That’s where the game’s politics get murky.
Both sides
The choices presented in Mile 0 aren’t particularly compelling. Zoe only ever gets binary options in conversations: She can either totally rebel against power or remain foolishly oblivious to it. There’s no in between, which makes the idea of flipping between the two feel ridiculous. I just ended up picking all the rebellious options every time, as there was never a moment where staying loyal to authority would feel consistent with her journey. Choices don’t make much of a difference either. Each one pushes Zoe and Kaito to the left or right of a spectrum, which seemingly doesn’t impact much outside of the ending.
Perhaps not wanting to punish players into thinking they’d made a “wrong choice,” Mile 0 keeps its political backdrop frustratingly vague. We never really learn anything about the political party running town other than the fact that they’ve established a surveillance state. Their policies are unclear and we never really know who they impact. It’s a bit of an odd choice when the story draws some pretty on-the-nose parallels to Donald Trump via its not-so-subtle President Tyrak.
Many will probably assume it’s a right-wing dictatorship, but the lack of details leaves it feeling like a purposefully vague Rorschach test to avoid too much controversy. For instance, its Fox News-adjacent media empire is named GNN, giving right-leaning audiences room to read it as a “mainstream left-wing media” critique. You’ll likely end up projecting your own assumptions onto its fictional political party based on what you despise in real life (it’s worth noting that DigixArt isn’t an American studio, despite the politics here referencing the Trump era).
In an attempt to construct some difficult moral choices, Mile 0 wades into hollow “both sides” territory. Much of the story revolves around the Black Brigades, an opposition group looking to take down the government. Zoe’s forced to ponder whether or not the group is righteous in its motives, while Kaito must question if it’s too radical for its own good. But again, we never really get a sense of what the Black Brigades really are. We know for a fact that they’ve been painted in disingenuous ways by government propaganda, but we’re still left to assume the situation might not be black and white.
The conflict almost plays out like a parody of The Last of Us Part II; everything is presented in a moral grayscale that’s never really earned.
The game’s short Steam description includes a phrase that acts as a clear mission statement for the project: “Challenge your beliefs!” But how can one do that in a game that doesn’t present many of its own? Everything is presented in a cartoonish manner that’s too vague for me to have an opinion on. The only way I can begin to make moral choices is by drawing on my own biases and projecting my view of the real world onto it. When I’m deciding if the Black Brigades are trustworthy or not, my mind has to see them through the lens of the Antifa movement for me to have any feelings about their otherwise unclear tactics or philosophies.
Road 96: Mile 0 feels like a total backfire in that regard. Without offering a clear perspective of its own to help orient players, I’m never given a reason to question anything at all; it just reaffirms whatever I already believe. I ended my journey with both Zoe and Kaito’s “belief” bars entirely maxed out towards rebellion, doubling down on my own worldview rather than subverting it. It’s hard to imagine many players naturally coming to a different conclusion when the boogeyman politicians of White Sands are just stand-ins for whoever you don’t like.
Road 96: Mile 0 is out now on PS4, PS5, Xbox Series X/S, Nintendo Switch, and PC.

RECORDED DATA:
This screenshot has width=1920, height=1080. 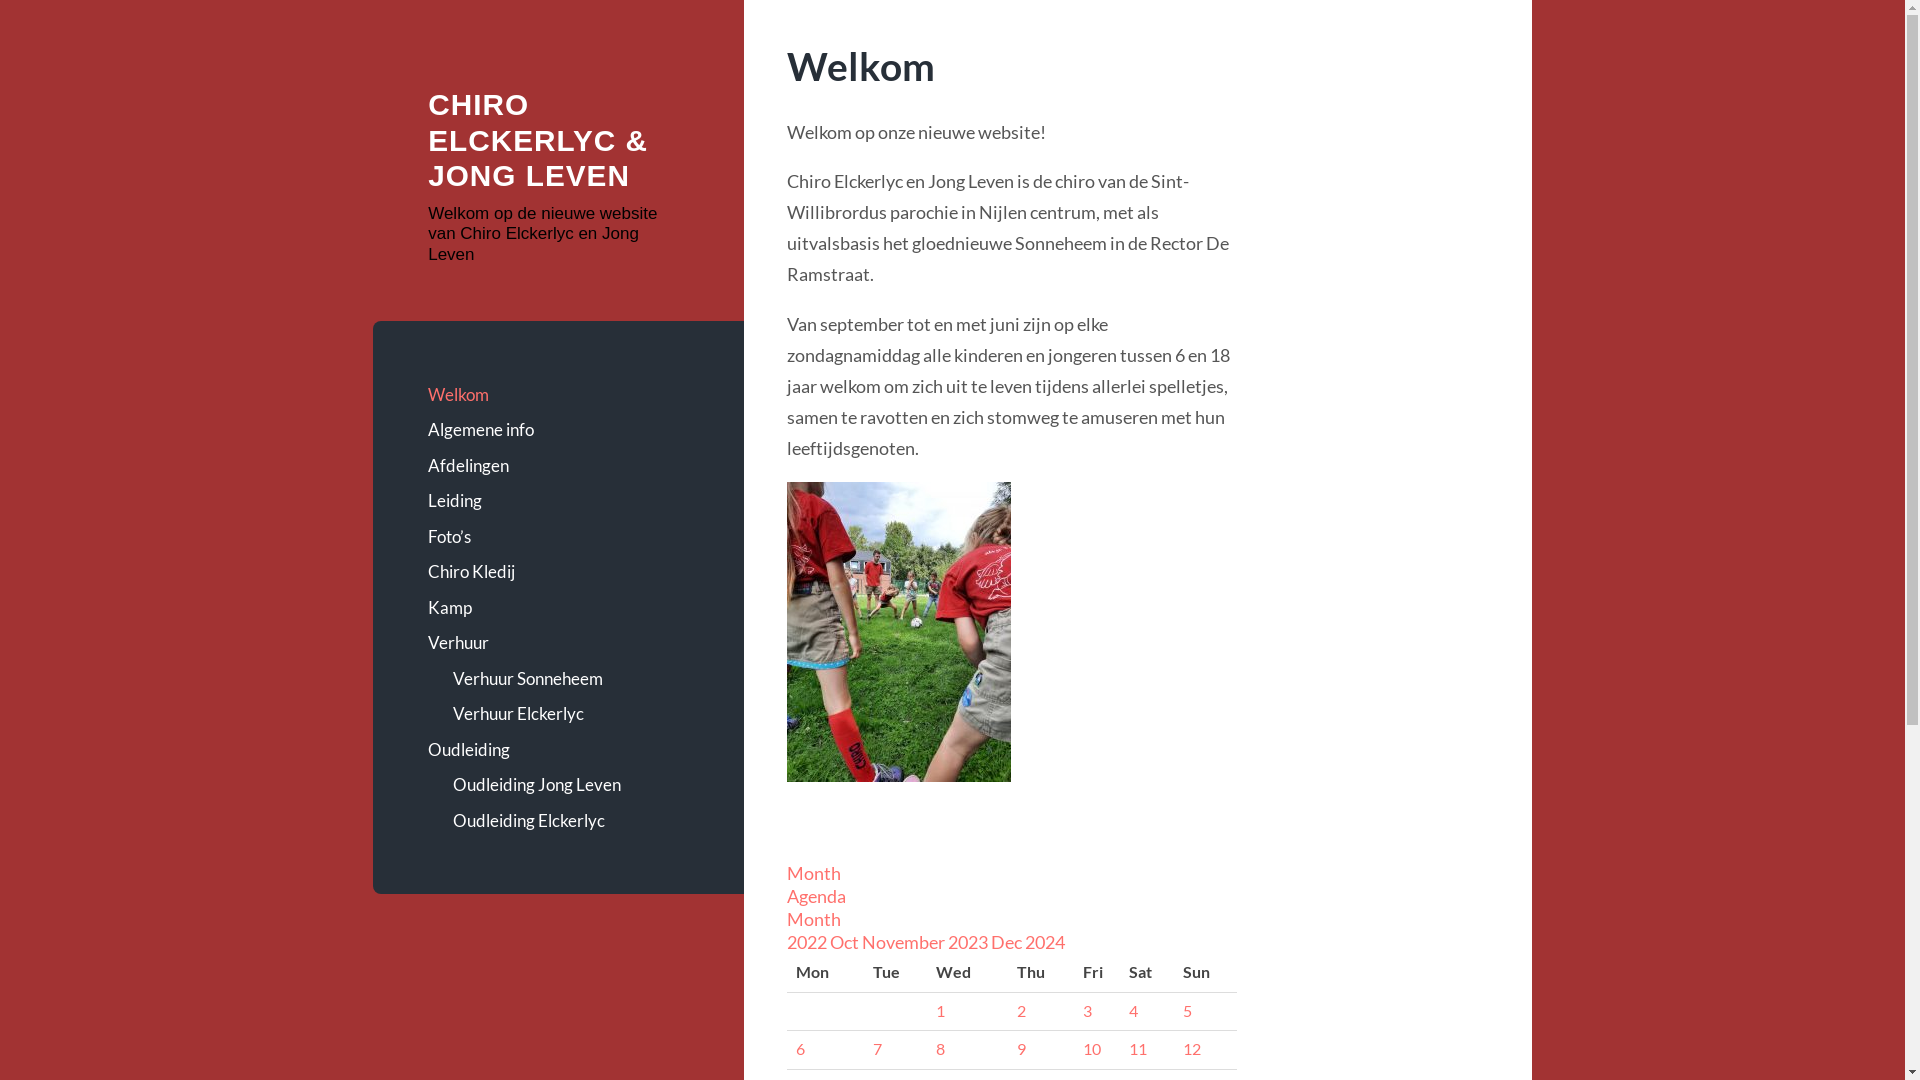 I want to click on Algemene info, so click(x=558, y=430).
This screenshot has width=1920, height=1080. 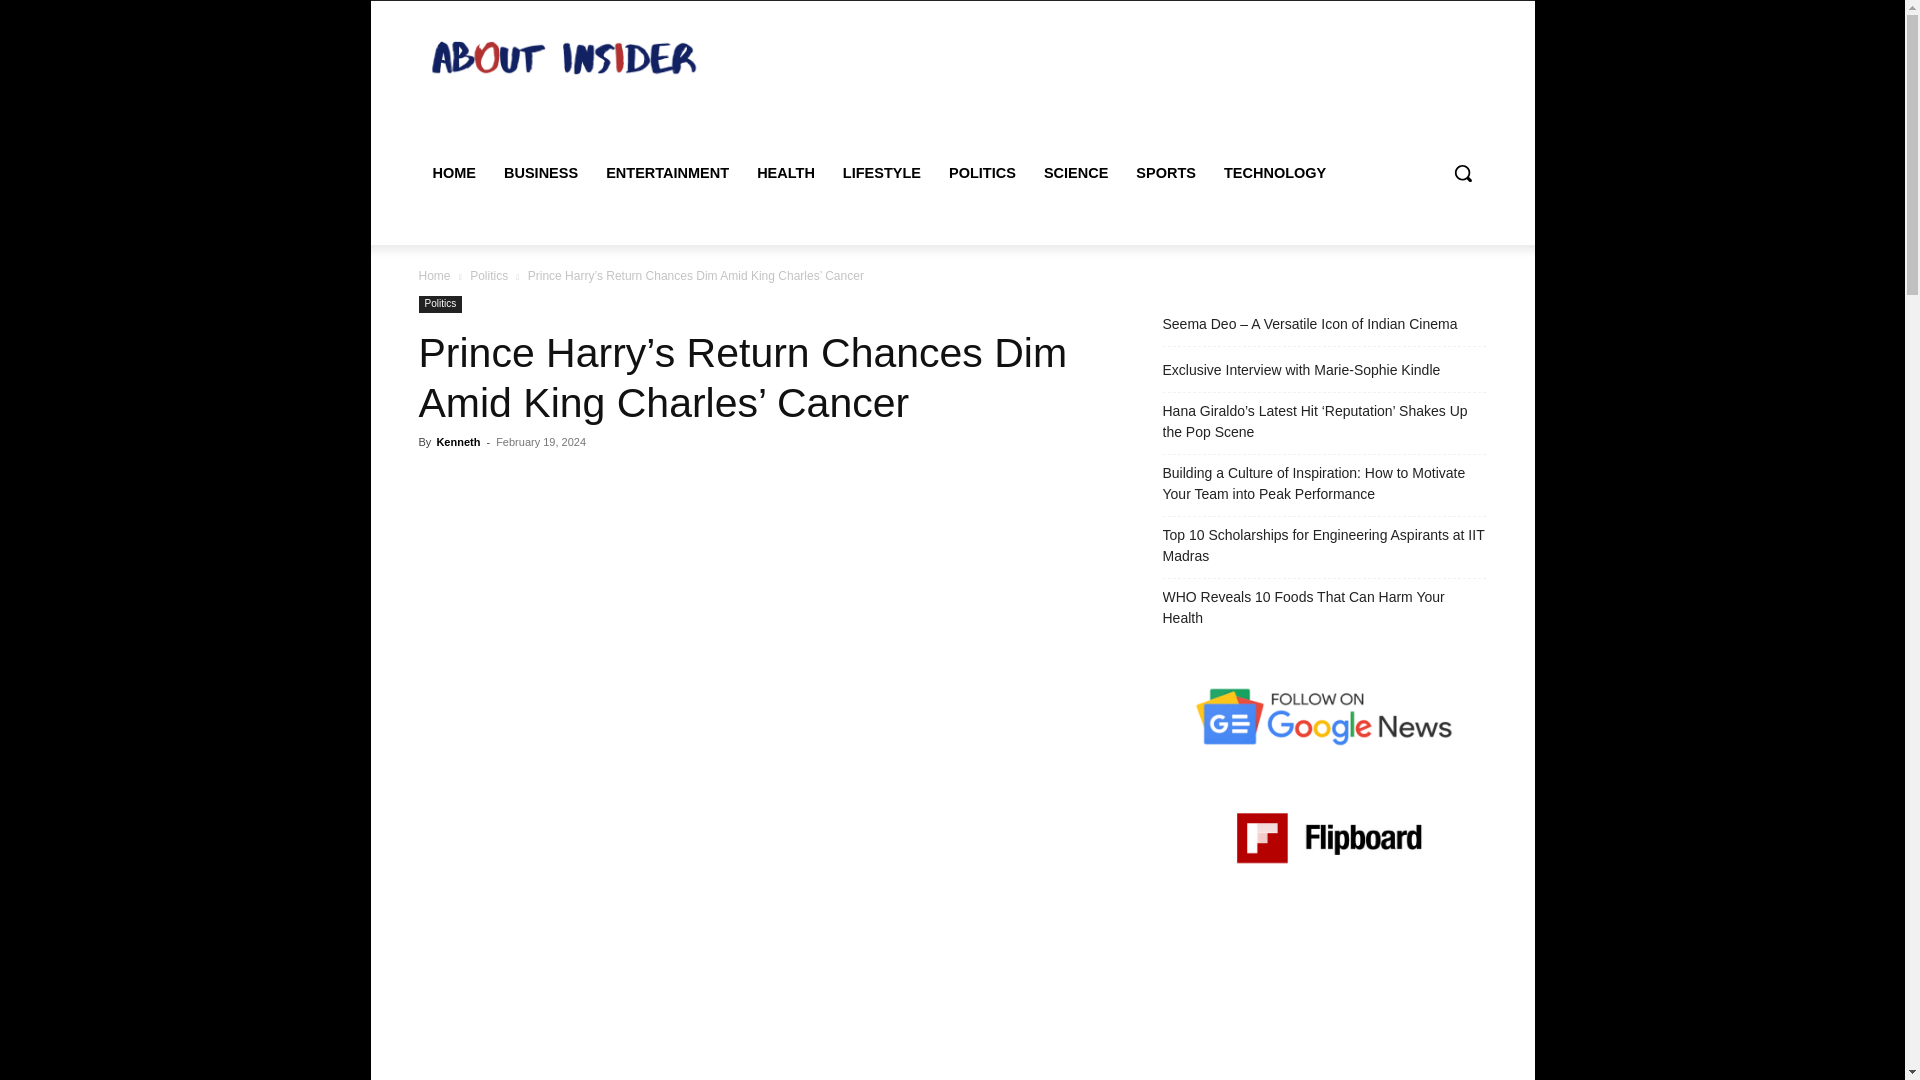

ACTIVITY: Return the portion of the passage on Road 96: Mile 0 starting at "Road 96: Mile 0 feels" and ending at "you don’t like.", copied word for word.

FINAL ANSWER:
Road 96: Mile 0 feels like a total backfire in that regard. Without offering a clear perspective of its own to help orient players, I’m never given a reason to question anything at all; it just reaffirms whatever I already believe. I ended my journey with both Zoe and Kaito’s “belief” bars entirely maxed out towards rebellion, doubling down on my own worldview rather than subverting it. It’s hard to imagine many players naturally coming to a different conclusion when the boogeyman politicians of White Sands are just stand-ins for whoever you don’t like.